Die Kursteilnehmer erhalten einen Überblick über genomweite Assoziationsstudien (GWAS) zum Verlauf der Parkinson-Krankheit. Dieser Kurs bietet auch Hintergrundinformationen zum Konzept der Haplotypen und untersucht die Kopienzahlvariation (CNV). Der Kurs endet mit einem Blick auf zwei GWAS-Studien.
Module
Dieses erste Modul führt Sie auf einfache Weise durch genomweite Assoziationsstudien (GWAS) zum Verlauf der Parkinson-Krankheit. In diesem Modul lernen Sie einige der verschiedenen statistischen Ansätze kennen, mit denen Sie den Verlauf der Parkinson-Krankheit in Ihren GWAS beurteilen können.
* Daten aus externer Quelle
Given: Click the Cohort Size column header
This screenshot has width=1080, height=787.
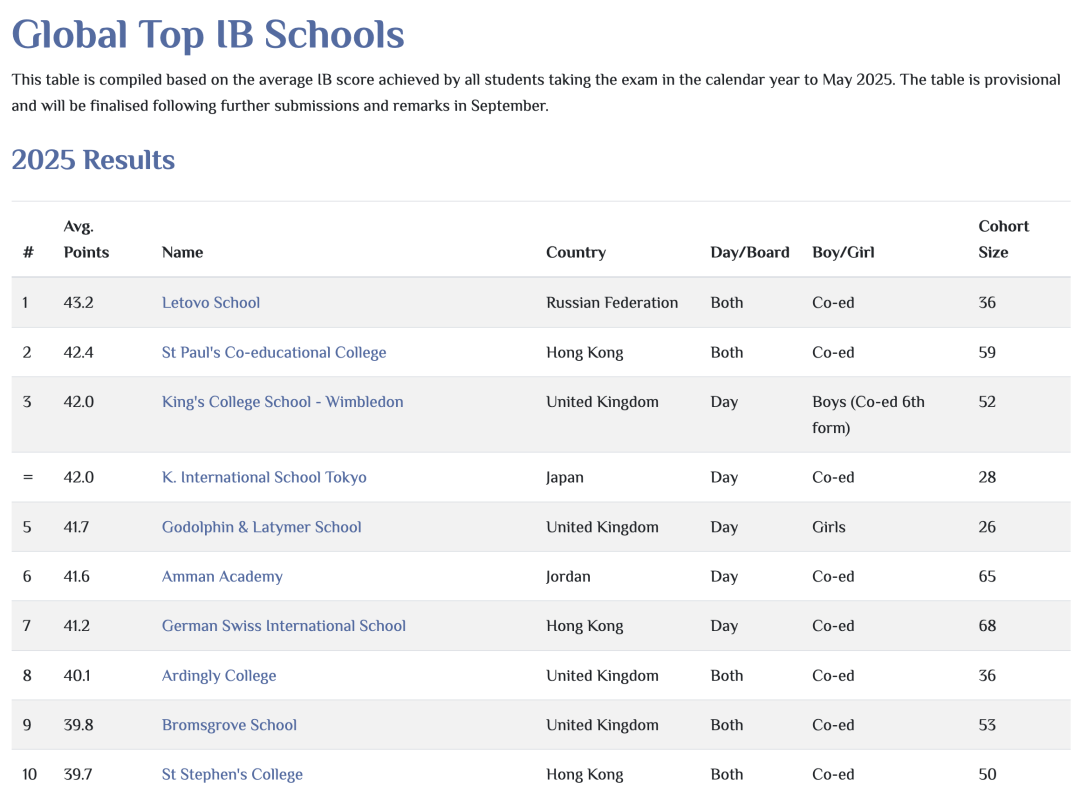Looking at the screenshot, I should pyautogui.click(x=1002, y=240).
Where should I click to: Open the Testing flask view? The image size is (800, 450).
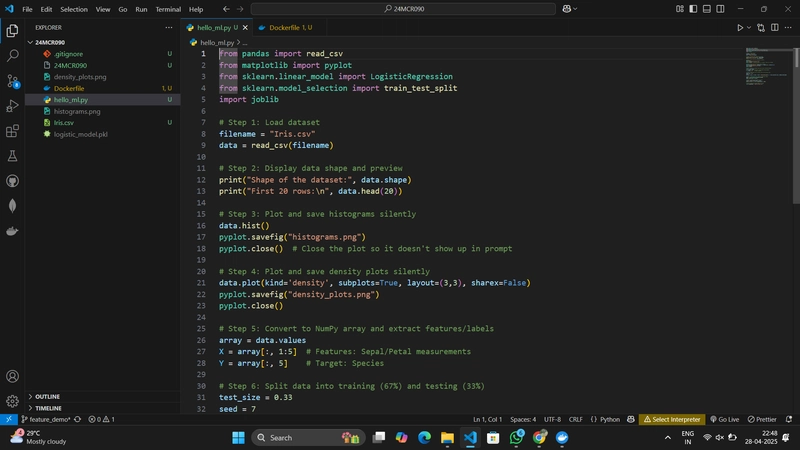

Außerdem erfahren Sie, welche klinischen und genetischen Daten für Ihre Analyse erforderlich sind und wie Sie Ihre GWAS zur Verlaufsanalyse in Terra ausführen.
Interessiert an Haplotypen- und Belastungsanalysen? Dieses Modul liefert einige Hintergrundinformationen zum Konzept der Haplotypen und zeigt, wie sie sich zwischen Populationen unterscheiden und welche Bedeutung sie aus genetischer Sicht für Imputationszwecke haben. Erfahren Sie, wie Haplotypen mit dem Risiko einer Parkinson-Erkrankung in Zusammenhang stehen können und wie Sie Haplotyp-Analysen sowie Belastungsanalysen durchführen, um kumulative seltene Variationen bei der Parkinson-Erkrankung zu untersuchen.
Im dritten Modul dieses Kurses erhalten Sie praktische Einblicke in die Analyse von Kopienzahlvariationen (CNV) und Homozygotieläufen (ROH) sowie deren Relevanz im Zusammenhang mit der Parkinson-Krankheit. In diesem Modul lernen Sie auch die Metriken kennen, die zum Identifizieren von Regionen mit potenziellem CNV oder ROH in genetischen Datensätzen verwendet werden, sowie einige Einschränkungen aktueller Methoden für CNV- und ROH-Analysen.
In diesem Modul lernen Sie, wie Sie verschiedene Post-GWAS-Analysen durchführen, wie Sie interessante Loci mit LocusZoom visualisieren, wie Sie bedingte Analysen durchführen, um unabhängige GWAS-Signale zu identifizieren, die Prinzipien der Bayesschen Feinkartierung und Kolokalisierung sowie die länderübergreifende Feinkartierung und merkmalsübergreifende Feinkartierung. Dieses Modul vermittelt außerdem die Grundsätze der funktionalen Annotation von GWAS-Varianten und zeigt, wie diese Informationen zur Verbesserung der Feinkartierung genutzt werden können.
Haben Sie sich jemals gefragt, wie Sie nach der Durchführung Ihrer GWAS eine Sekundäranalyse durchführen können? In diesem Video erhalten Sie eine klare und unkomplizierte Erklärung zur Heritabilitätsschätzung, zu genetischen Korrelationen zwischen Merkmalen und zur Mendelschen Randomisierung. In diesem Modul können Sie zwei weit verbreitete Methoden zur Schätzung der Heritabilität aus genetischer Sicht erkunden: die Genomic Restricted Maximum Likelihood-Methode (GREML-Methode) und die Linkage Disequilibrium Score Regression (LDSC).